The US Air Force (USAF) and Lockheed Martin have conducted a hypersonic-boosted flight test of the AGM-183A Air-launched Rapid Response Weapon (ARRW) from the service’s B-52H Stratofortress.
According to a May 17 Lockheed Martin release the flight demonstrated the weapon’s ability to reach and withstand operational hypersonic speeds, collect data for use in further flight tests, and validate safe separation from the aircraft to deliver the glide body and warhead to designated targets from “significant” standoff distances.
“The need for hypersonic strike capabilities is critical to our nation and this successful test will help us to maintain an accelerated and rigorous timeline,” said Dave Berganini, vice president of Hypersonic and Strike Systems at Lockheed Martin Missiles and Fire Control, said in a statement.
Additional booster and all-up-round test flights will continue throughout 2022, before reaching Early Operational Capability (EOC) in 2023.
Both Russia and China have in recent years increased their respective hypersonic missile capabilities, which offer the potential to defeat contemporary missile defence systems. Moscow has reportedly used the Kinzhal hypersonic missiles in its ongoing war in Ukraine, while Beijing’s recently further tested its ‘carrier-killer’ YJ-21 system during naval exercises.

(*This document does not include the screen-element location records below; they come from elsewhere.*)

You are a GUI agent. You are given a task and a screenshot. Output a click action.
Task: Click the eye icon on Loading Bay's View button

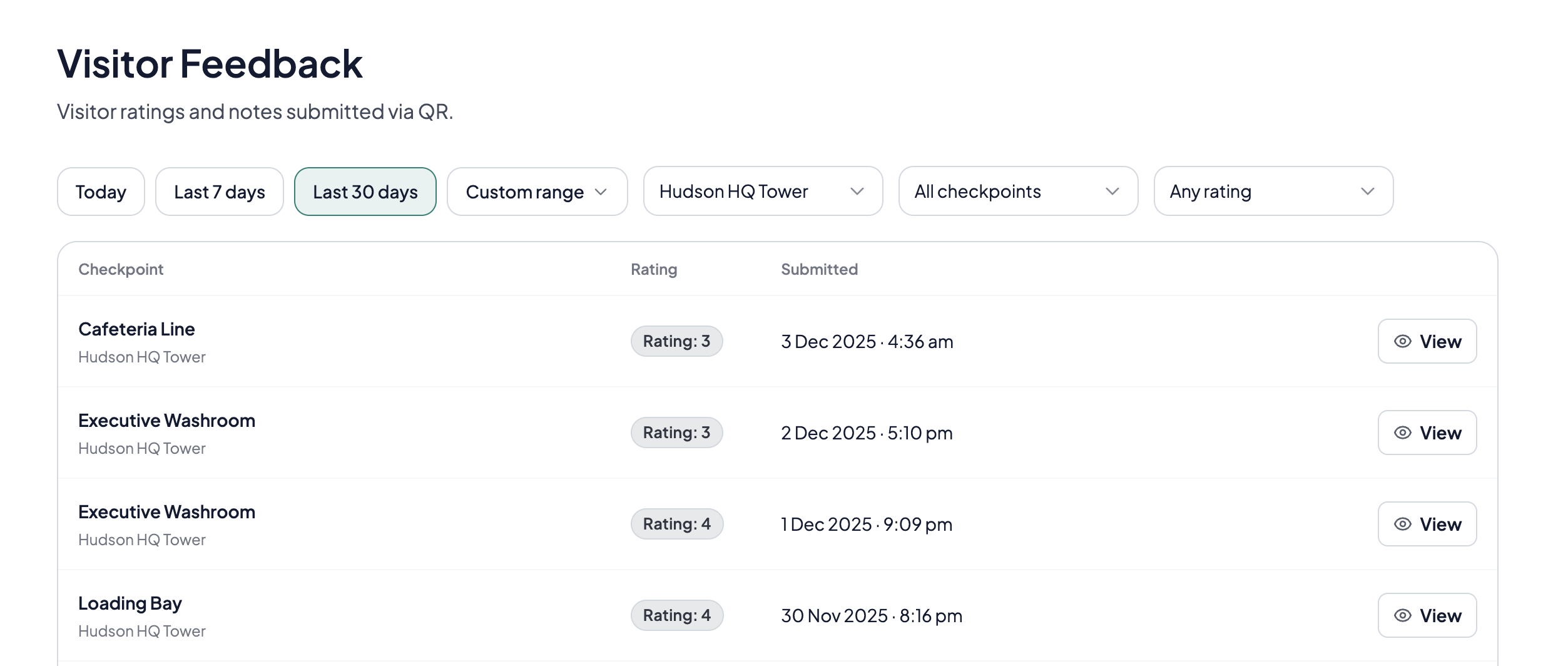click(1403, 615)
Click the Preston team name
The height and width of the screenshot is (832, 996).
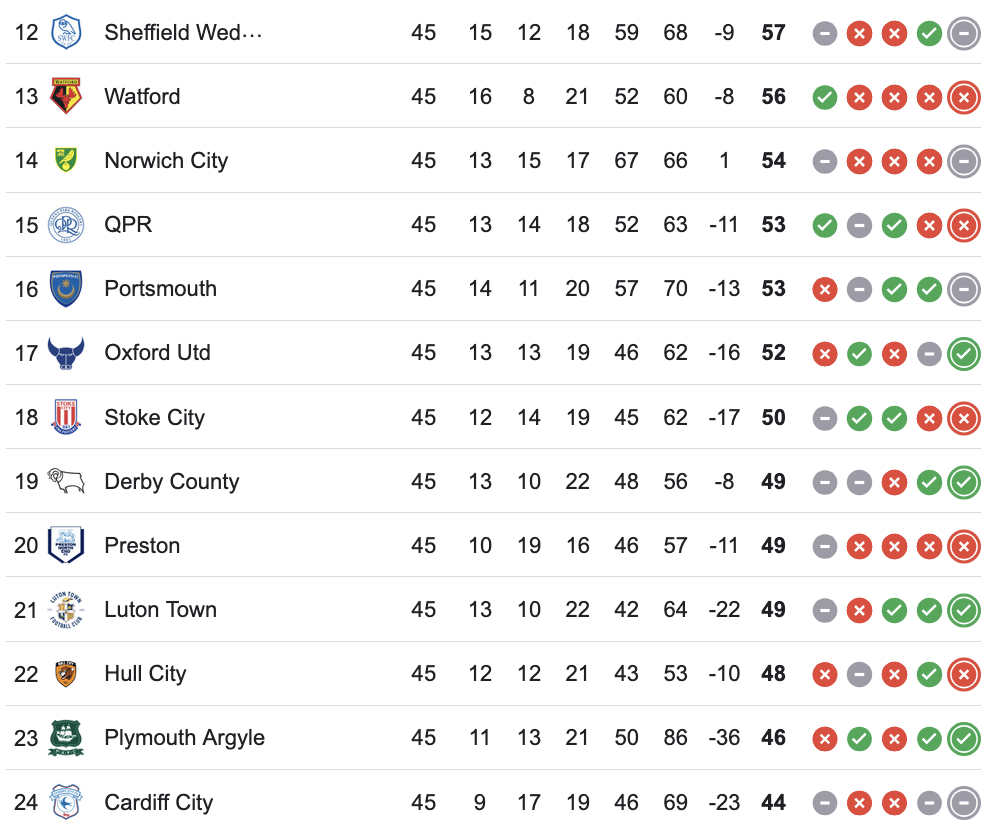[x=142, y=546]
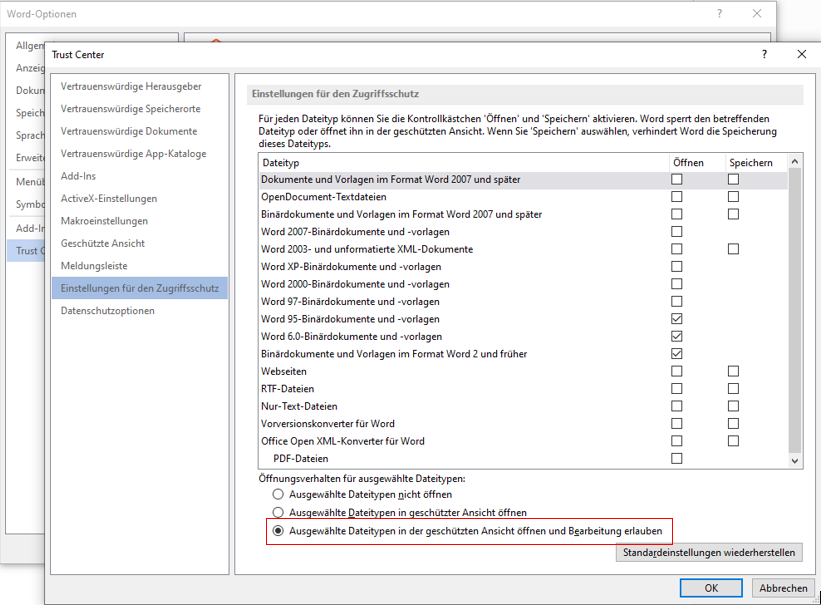
Task: Toggle Speichern checkbox for RTF-Dateien
Action: point(733,389)
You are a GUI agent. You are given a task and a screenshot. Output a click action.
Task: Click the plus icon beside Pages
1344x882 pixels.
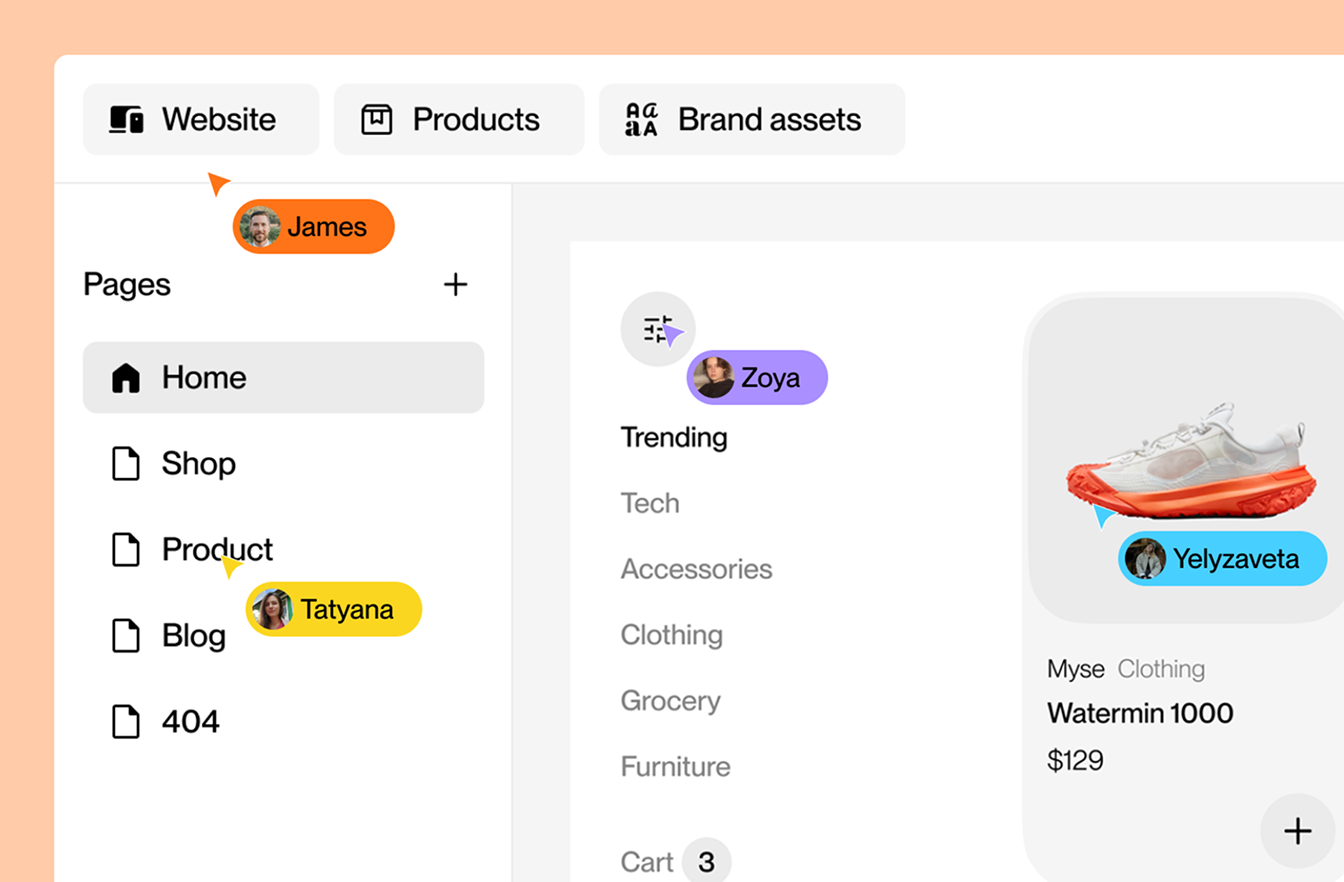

Hypersonic technology continues to present several complex engineering challenges. Going Mach 5, sometimes even faster, generates extreme levels of heat, which has to be countered through the development of new materials, sensors, and electronics to withstand such conditions during the missile flight phase.
In addition to heat, these systems must be able to maintain consistent communication connections, as well being capable of the manoeuvrability required to overcome advanced defence systems in contested environments.